Study questions
A. In the post on the children's clinic closure, what reason is given for the 300,000 patients being left without recourse? Answer in one to three sentences.
B. According to the children's clinic closure post, how many patients are left without recourse?
C. Continue the children's clinic closure post and its reader comment from the point where it ends.

Excerpt
++++++++++++++++++++
Clinic closure leaves kids adrift
If anyone needed an object lesson in why private involvement in medical services is a flawed idea, the sudden closure of a private children’s clinic this month is leaving 300,000 patients without recourse because of the bankruptcy of the parent company. Irony is that parents probably felt it would be more reliable than the public system.



JP 19:33 on 2024-01-27 Permalink
Clicking on that link and reading that article led me down a rabbit hole of other articles (had no idea the walk-in clinic at Westmount Square also closed. I got help there for an important issue a couple of years before the pandemic. I actually miss the days of real walk-in clinics, even if it meant lining up at 6 or 7 am. At least you knew there was a way. No wonder ERs are crowded. I actually feel kind of helpless these days and am glad I don’t currently have any issues.
++++++++++++++++++++
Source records
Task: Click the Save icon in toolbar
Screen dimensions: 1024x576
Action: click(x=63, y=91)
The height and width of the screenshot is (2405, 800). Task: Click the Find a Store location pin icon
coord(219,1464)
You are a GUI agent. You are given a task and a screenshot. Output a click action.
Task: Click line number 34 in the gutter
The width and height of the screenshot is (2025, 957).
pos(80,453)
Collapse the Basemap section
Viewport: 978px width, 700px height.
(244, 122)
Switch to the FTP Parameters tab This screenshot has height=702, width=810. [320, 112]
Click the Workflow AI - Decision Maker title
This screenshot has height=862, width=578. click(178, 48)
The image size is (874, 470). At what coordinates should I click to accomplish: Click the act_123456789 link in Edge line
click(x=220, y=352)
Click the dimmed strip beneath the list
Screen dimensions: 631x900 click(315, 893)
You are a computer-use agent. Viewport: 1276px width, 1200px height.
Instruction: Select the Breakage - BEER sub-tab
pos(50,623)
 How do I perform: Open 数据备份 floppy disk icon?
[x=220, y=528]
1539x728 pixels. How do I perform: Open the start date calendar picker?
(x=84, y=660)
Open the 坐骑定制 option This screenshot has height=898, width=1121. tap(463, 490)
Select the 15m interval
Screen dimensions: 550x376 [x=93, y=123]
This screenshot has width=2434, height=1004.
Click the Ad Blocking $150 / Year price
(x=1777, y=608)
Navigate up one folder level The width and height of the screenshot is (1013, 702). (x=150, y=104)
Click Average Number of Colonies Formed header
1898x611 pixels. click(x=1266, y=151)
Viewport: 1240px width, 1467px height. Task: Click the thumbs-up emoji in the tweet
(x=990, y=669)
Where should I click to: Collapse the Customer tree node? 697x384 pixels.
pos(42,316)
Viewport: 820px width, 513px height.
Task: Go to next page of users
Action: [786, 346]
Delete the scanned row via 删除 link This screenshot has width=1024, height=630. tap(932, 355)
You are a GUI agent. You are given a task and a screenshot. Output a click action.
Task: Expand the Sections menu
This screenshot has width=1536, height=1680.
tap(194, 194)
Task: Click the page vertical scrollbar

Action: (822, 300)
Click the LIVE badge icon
++++++++++++++++++++
Numbered responses
A. The private children's clinic closed suddenly because its parent company went bankrupt. That left its 300,000 patients without recourse. The post calls this an object lesson in why private involvement in medical services is flawed.

B. 300,000 patients.

C.
Nicholas 13:37 on 2024-01-28 Permalink
This is another great example of CBC Montreal copying a RC story, and badly. The CBC story they have 125 employees, and is one of the largest medical groups in the province. 125 is tiny, that’s like 3 clinics (the Glen location has 50). That’s also 2,400 patients per employee per year, a huge number even for walk ins. The RC story says 125 not including doctors, saying there are 175 doctors. That makes way more sense.
Also worth pointing out that nearly all family doctor clinics are private, in that they are owned by doctors or investors, but most are paid for by RAMQ, and this has been true for decades. This group has public(ly insured) clinics (and privately paid ones), and ELNA, which might buy it out, does too. The only fully public health care (in that people are government workers, rather than people who charge the government for reimbursement) is hospitals and CIUSSS and their progeny (like CLSCs).